= Tarefas do exercício =
1. Traduza para o inglês a seguinte frase do texto sobre a Camargo Corrêa: "A Camargo Corrêa particularmente era conhecida por modificar a obra para torná-la mais rentável."
2. Prossiga com o texto sobre a Camargo Corrêa a partir do ponto em que ele termina, escrevendo um parágrafo.

= Texto fornecido =
*****
O empresário entrevistado dá a entender que muitas vezes os empreiteiros elaboram os projetos das obras que são depois abraçadas enquanto projetos estatais. Além disso, indica que os empreiteiros ao longo da obra usam de diversos mecanismos para transformar o empreendimento em um negócio lucrativo, geralmente a partir de aditivos ao contrato original.

A Camargo Corrêa particularmente era conhecida por modificar a obra para torná-la mais rentável. O alto funcionário da empresa assim se refere a essa reputação da companhia: “A Camargo Corrêa tinha a fama de sempre apresentar uma conta nova no curso das obras, como maneira de ganhar mais dinheiro. Estávamos, porém, em busca de melhores soluções” (QUINTELLA, 2008, p. 22).

O caso de Tucuruí parece ser representativo dessa tendência. Segundo denúncia da revista Veja, publicada em abril de 2001, a obra teve um total de 29 aditivos, esticando os serviços e multiplicando o valor inicial do contrato. Obras auxiliares, como a construção das eclusas e a duplicação de Tucuruí, também ficaram a cargo da Camargo Corrêa (PINTO, 2010).

De acordo com a memória de Wilson Quintella, esses sucessivos pedidos de adições ao contrato geraram algumas dificuldades para a empreiteira junto à Eletronorte. A empresa usou diversas brechas no edital para aumentar o valor da obra. Funcionários da Eletronorte chegaram a cogitar o cancelamento do contrato e a assinatura de um novo com a segunda colocada na licitação. Em certa ocasião ao longo da obra, a Camargo Corrêa queria mudar um item do edital que dizia respeito ao cimento utilizado na barragem. Previa-se inicialmente o uso de cimento de conchas da Colômbia e a Camargo Corrêa considerava o seu uso arriscado. Quintella relata um diálogo tenso havido entre os técnicos da empresa e os da estatal, na qual um engenheiro da mesma teria dito o seguinte: “A proposta da Mendes Júnior adota esse cimento de conchas, cujo preço é muito mais barato que o Portland proposto por vocês, e a Eletronorte está disposta a correr esse risco” (QUINTELLA, 2008, p. 385). Quintella relata ter argumentado em favor da segurança do tipo de cimento pleiteado pela construtora, no que o funcionário da Eletronorte teria retrucado: “Sei como uma empreiteira age, e nessa altura vocês já devem ter comprado até o contínuo da Eletronorte para lhes dar uma cópia das propostas concorrentes” (QUINTELLA, 2008, p. 385). O relato é certamente parcial e seletivo, mas dá um indicativo das tensões havidas ao longo da obra e dos mecanismos usados pela empresa para ampliar seus ganhos com o projeto.
*****
= Dados apresentados =
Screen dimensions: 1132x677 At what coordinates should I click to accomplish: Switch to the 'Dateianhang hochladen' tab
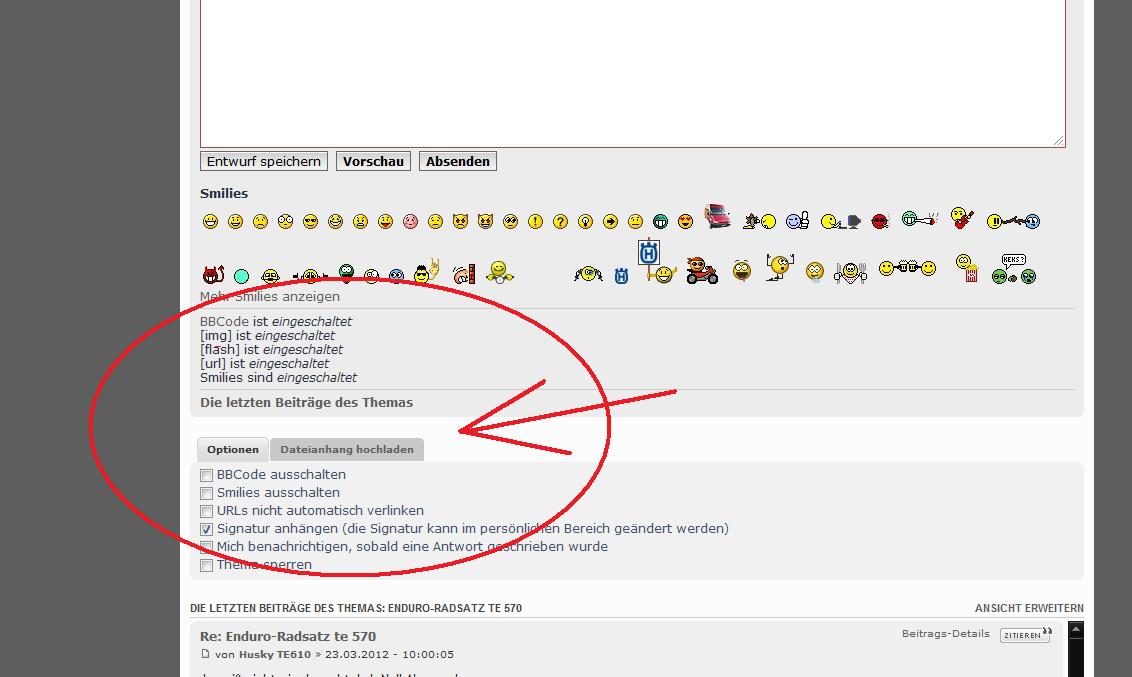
*****
= Respostas em ordem =
1. Camargo Corrêa in particular was known for modifying the project to make it more profitable.

2.
No entanto, os favorecimentos para a Camargo Corrêa não se esgotaram nos aditivos ao contrato. Por decreto do ditador Ernesto Geisel, a construtora foi isenta de pagar o Imposto Sobre Serviços (ISS) na obra, penalizando o município, que receberia o tributo recolhido pela empresa e poderia utilizá-lo para minorar os efeitos danosos do projeto de grande porte (PINTO, 2010). Além disso, a empreiteira ganhou outra renúncia fiscal, no seu Imposto de Renda. Por outra ação do governo, a Camargo Corrêa foi isentada de colher o imposto caso revertesse o que seria arrecadado em iniciativas relacionadas ao projeto Grande Carajás. Assim, a construtora paulista investiu US$ 235 milhões ingressando como sócia de multinacionais na fábrica Alumar, em São Luís. Desses recursos investidos pela companhia, 20% eram próprios e 80% eram oriundos das isenções fiscais do IRPJ. Com isso, a Camargo Corrêa se tornou sócia da Alluminium Company of America (Alcoa), detendo 37% do capital da Alcoa Alumínio no Brasil (SINDICATO NACIONAL DA CONSTRUÇÃO PESADA, 1984). Assim, percebemos como há uma associação entre os interesses estrangeiros com os de capital dominante doméstico em torno de projetos como o de Tucuruí e outros havidos durante a ditadura.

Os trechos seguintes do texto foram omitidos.